The periaqueductal grey area is an area of neuron cell bodies that surrounds the cerebral aqueduct. It is continuous with the grey substance of the third ventricle.

The tectum comprises the ‘roof’ or dorsal portion of the midbrain and contains the corpora quadrigemina, which includes the superior and inferior colliculi and all the substances that lie dorsal to the cerebral aqueduct in the midbrain area of the neuraxis. The superior colliculi are involved with visual reflexes, and project to the lateral geniculate bodies of the thalamus. The inferior colliculi are involved with reflexes associated with sound, and project to the medial geniculate bodies of the thalamus.

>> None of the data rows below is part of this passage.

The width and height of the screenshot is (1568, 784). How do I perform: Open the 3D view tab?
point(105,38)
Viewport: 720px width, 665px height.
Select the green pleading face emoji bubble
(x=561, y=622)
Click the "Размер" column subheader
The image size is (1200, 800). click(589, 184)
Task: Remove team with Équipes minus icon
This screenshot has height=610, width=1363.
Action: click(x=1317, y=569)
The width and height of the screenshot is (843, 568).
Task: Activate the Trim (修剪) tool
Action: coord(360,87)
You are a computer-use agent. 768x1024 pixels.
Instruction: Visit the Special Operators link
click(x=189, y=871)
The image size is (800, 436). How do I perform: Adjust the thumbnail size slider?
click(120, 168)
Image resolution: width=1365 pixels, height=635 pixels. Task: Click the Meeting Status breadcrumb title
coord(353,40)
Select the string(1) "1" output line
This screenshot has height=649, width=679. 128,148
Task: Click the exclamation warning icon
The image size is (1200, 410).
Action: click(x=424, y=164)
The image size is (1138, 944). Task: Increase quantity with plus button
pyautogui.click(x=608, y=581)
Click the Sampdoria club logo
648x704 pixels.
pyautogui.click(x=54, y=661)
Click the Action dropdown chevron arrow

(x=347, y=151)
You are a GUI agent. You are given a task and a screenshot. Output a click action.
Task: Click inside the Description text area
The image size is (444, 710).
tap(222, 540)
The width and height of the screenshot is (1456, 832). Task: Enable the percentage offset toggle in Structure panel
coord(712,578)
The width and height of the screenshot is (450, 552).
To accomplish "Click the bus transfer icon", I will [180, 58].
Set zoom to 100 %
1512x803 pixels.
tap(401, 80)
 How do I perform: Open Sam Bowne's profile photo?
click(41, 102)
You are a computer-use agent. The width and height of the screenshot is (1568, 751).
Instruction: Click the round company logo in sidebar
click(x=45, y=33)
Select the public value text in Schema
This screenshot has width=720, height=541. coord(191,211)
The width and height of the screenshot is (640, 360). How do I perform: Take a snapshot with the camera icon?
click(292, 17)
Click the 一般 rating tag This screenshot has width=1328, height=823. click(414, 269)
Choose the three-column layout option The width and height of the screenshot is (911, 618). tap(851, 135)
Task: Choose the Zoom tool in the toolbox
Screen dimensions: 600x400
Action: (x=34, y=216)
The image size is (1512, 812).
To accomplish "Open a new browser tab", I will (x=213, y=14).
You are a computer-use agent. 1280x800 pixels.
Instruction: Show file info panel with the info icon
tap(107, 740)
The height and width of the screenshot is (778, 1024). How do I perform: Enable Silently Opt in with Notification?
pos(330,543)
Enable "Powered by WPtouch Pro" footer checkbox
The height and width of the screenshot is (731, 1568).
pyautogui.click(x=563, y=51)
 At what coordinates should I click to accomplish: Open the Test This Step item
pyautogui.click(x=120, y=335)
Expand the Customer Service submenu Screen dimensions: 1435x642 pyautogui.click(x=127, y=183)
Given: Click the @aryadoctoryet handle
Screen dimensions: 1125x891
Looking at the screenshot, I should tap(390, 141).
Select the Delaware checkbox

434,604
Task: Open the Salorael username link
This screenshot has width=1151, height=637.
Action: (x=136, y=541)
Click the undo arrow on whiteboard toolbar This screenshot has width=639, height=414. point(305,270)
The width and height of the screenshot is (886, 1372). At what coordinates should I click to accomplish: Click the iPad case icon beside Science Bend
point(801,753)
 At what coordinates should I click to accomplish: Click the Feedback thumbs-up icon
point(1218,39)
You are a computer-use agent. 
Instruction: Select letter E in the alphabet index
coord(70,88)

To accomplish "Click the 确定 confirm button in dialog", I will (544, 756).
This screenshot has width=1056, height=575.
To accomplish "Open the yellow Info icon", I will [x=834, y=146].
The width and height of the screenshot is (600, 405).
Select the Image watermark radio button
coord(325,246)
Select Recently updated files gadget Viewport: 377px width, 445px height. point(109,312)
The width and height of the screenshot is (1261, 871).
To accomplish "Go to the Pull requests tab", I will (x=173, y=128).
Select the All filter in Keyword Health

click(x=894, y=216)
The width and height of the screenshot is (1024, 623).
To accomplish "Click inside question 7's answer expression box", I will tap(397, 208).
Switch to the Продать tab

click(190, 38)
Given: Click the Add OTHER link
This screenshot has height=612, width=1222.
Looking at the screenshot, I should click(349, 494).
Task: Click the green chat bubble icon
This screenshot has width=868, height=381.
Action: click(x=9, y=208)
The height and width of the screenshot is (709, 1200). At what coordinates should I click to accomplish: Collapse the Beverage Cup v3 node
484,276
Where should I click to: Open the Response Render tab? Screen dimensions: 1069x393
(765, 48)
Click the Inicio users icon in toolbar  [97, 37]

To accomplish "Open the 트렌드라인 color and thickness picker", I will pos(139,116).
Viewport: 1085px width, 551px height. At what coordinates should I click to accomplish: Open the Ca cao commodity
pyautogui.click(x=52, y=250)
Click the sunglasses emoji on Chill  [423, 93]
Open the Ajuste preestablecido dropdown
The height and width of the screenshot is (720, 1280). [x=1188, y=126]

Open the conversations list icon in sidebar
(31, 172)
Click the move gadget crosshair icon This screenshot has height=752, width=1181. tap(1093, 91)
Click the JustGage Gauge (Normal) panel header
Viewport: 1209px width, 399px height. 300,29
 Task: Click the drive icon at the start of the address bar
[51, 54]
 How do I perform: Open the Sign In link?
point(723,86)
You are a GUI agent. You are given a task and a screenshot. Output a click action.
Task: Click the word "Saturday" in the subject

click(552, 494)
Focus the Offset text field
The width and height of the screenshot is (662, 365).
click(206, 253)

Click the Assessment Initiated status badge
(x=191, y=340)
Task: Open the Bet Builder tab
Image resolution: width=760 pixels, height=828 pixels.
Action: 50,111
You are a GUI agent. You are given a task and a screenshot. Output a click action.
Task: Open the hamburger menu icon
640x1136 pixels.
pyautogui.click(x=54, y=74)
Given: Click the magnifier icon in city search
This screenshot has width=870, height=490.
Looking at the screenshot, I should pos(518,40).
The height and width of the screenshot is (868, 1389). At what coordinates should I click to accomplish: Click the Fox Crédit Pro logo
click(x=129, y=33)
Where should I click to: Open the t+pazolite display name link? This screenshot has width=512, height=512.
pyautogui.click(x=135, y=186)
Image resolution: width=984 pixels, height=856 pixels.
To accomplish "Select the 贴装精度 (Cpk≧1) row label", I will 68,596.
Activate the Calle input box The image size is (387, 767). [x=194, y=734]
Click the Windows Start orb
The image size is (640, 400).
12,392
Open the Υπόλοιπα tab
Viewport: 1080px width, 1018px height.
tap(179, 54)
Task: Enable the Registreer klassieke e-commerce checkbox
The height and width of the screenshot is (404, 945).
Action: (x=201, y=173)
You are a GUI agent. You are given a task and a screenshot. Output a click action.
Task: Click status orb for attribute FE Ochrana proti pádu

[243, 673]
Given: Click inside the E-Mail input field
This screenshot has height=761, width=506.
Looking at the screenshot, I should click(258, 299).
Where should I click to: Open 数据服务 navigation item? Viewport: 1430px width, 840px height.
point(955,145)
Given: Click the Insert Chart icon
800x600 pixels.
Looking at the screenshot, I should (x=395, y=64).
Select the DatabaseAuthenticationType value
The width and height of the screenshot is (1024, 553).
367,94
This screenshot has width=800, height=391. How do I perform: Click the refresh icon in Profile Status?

The tegmentum consists of the bulk of the matter of the brainstem and comprises the area ventral to the cerebral aqueduct and fourth ventricle. It contains the bulk of the brainstem nuclei and the reticular formation of the midbrain, pons, and medulla.

The substantia nigra is a broad layer of pigmented neurons that separates the basis from the tegmentum. It extends from the upper surface of the pons to the hypothalamus. It projects to and receives projections from the neostriatum, thalamus, subthalamic nucleus, superior colliculi, and the reticular system of the brainstem. The neuron of this region utilise dopamine as a neurotransmitter.

The oculomotor nuclei are the motor nuclei of the superior rectus, inferior rectus, and medial rectus muscles of the eye.

These bilateral structures are ovoid groups of nuclei composed of two different cell types, the magnocellular and parvocellular groups of neurons. The magnocellular neurons are large, multipolar cells located in the caudal area of the red nuclear mass. These neurons receive bilateral projections both from sensorimotor cortical areas via the corticorubral tracts and from collaterals via the corticospinal tracts. The cortical projections and their target neurons in the red nucleus are somatotopically organised. Axon projections from the magnocellular neurons form the rubrospinal tracts, which cross in the brainstem and project in a somatotopically organised fashion, mainly to the interneurons of the intermediate grey areas of the spinal cord. Some rubrospinal fibres terminate directly on ventral horn motor neurons as well. Some axons that form the rubrospinal tracts terminate on neurons in the pontomedullary reticular formation and the motor nuclei of various cranial nerves, forming the rubroreticular system and the rubrobulbar tracts, respectively (Brown 1974). Reciprocal, bilateral projections to the superior colliculi are also present and form the rubrotectal tracts (Fig. 13.6). The rubrospinal and corticospinal tracts form the lateral motor system of the spinal cord. The medial motor system is composed of the reticulospinal and vestibulospinal tracts.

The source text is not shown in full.